Carly Wanna

When eight Ethnicity, Race and Migration professors who submitted letters to withdraw their services from the program entered Cross Campus Monday afternoon, they were met with applause from dozens of Yale community members who created a pop-up library with their works to express solidarity with the professors.

The library was put together in front of Sterling Memorial Library by the Coalition for Ethnic Studies at Yale — a student group that is calling on Yale to make the ER&M program a department. The pop-up library included two bookshelves with the works of professors who have left the program since its inception in 1997. Among the works were those of the 13 professors who withdrew from the ER&M program last Friday as well as those written by some of the 41 scholars who have departed from the program over the past decades.

The faculty members who withdrew from the program cited administrative disinterest in the program — including its lack of hiring ability as well as the University’s failure to recognize academic work conducted in the field — as their reason for leaving it. Their departure leaves the program without any tenured faculty members.

According to Emily Almendarez ’20, the group chose to station in front of Sterling to interact with a variety of students and professors and highlight the importance of ER&M and ethnic studies at Yale and nationwide.
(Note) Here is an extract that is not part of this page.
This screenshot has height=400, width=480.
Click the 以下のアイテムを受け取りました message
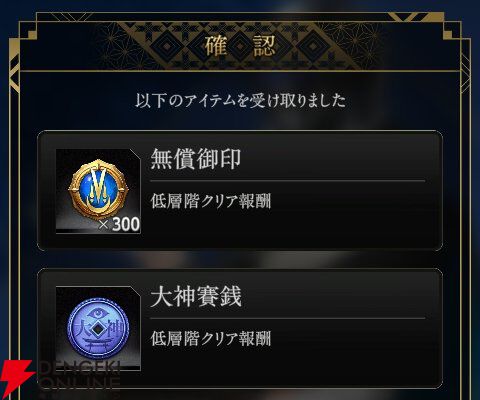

“I think the faculty was our last push to thinking about visually how we can mobilize,” Almendarez said. “Because they did the most they could do and because their action was so brave, we have to hit with some sort of reciprocity, [and] also [with] something that demonstrates that while the University does not support and value their academic professorship, for us as students … those books that are witnessed are what make this University a part of our own knowledge production.”

The group also put up whiteboards and invited members of the Yale community to finish the phrase “We need ER&M because…” for a photo opportunity.
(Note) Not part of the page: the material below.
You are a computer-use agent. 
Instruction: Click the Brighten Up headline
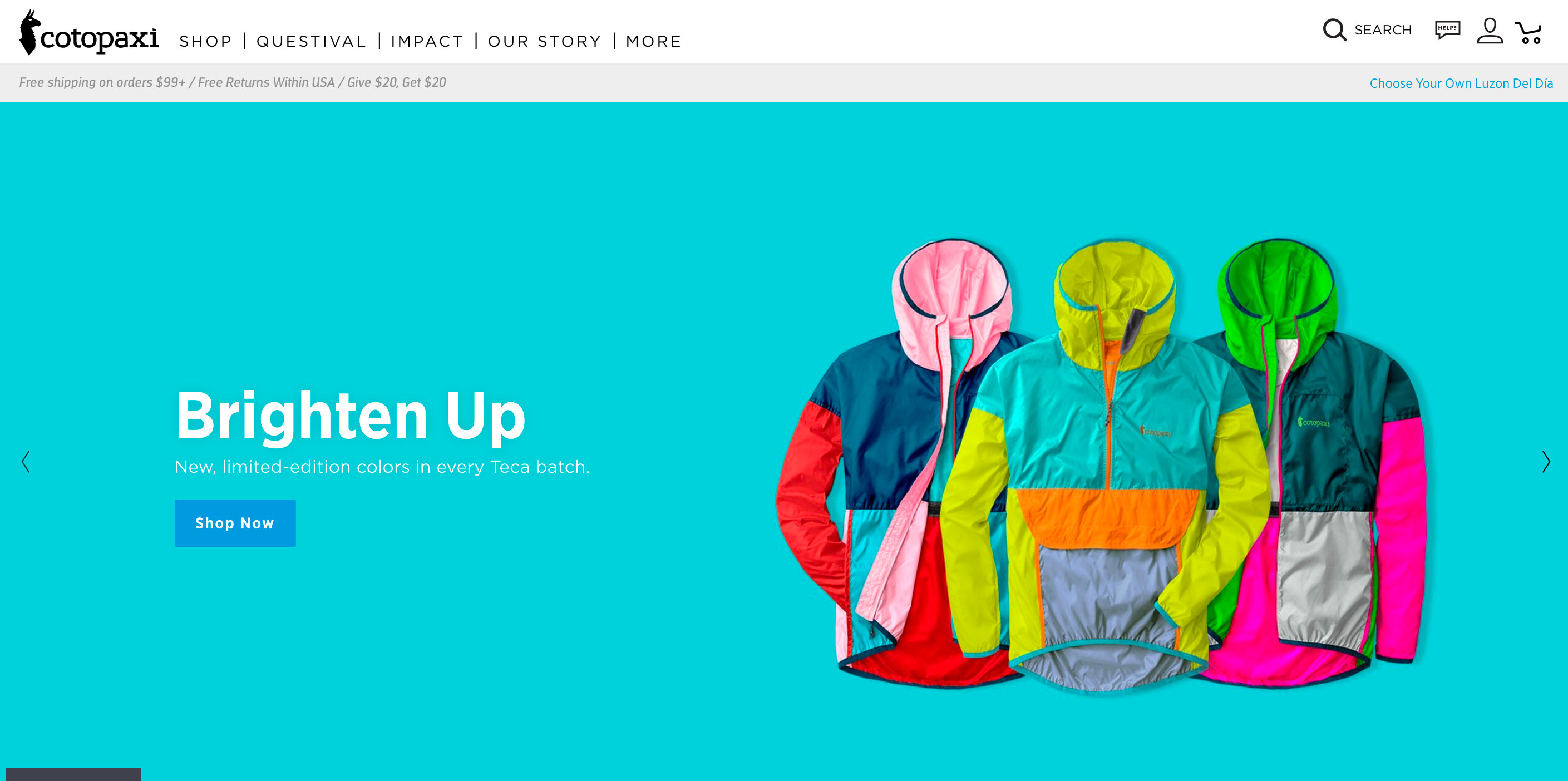click(350, 417)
Associate professor of American studies Daniel HoSang, one of the faculty members who withdrew from the program and stopped by Cross Campus, said that he was moved by the ER&M majors’ dedication to the program.

“The Pop-Up library was particularly inspiring because it made visible the intellectual contributions of the dozens of faculty who have built the program over the last two decades, including the many remarkable scholars who have left Yale for other institutions,” HoSang said. “It demonstrates the students’ engagement with the research, theories and questions that animate our scholarship.”
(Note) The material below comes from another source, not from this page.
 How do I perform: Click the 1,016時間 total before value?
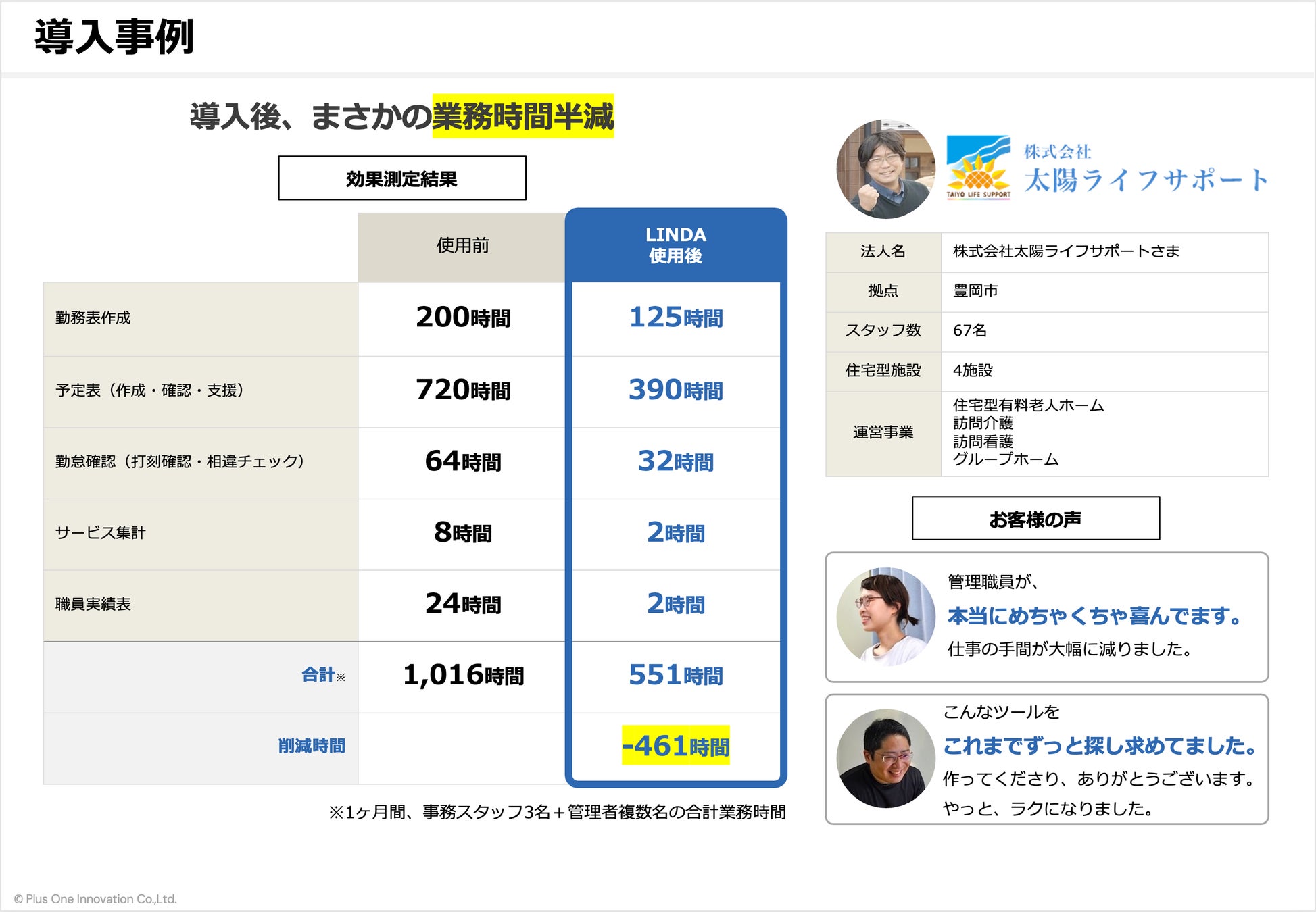[x=463, y=675]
According to Diana Saavedra ’20, who is an organizer for the Coalition, Monday’s pop-up was a “celebration and homage” to all scholars who have left the program. Students who came to the pop-up expressed support for the professors’ decisions to withdraw from the program as well as for the Coalition’s cause.

Sohum Pal ’20 –– a history major –– says that ethnic studies courses have enriched his academic studies in transnational migration, as well as those of many of his friends who study related fields.

“Without ER&M, Yale will be unlivable [because] the work that these faculty do and the work that ER&M does [promotes] the kinds of values that makes it possible [for students like me] to survive, especially at institutions like Yale,” Pal said.

According to the press release, 87 students have declared ER&M as their major.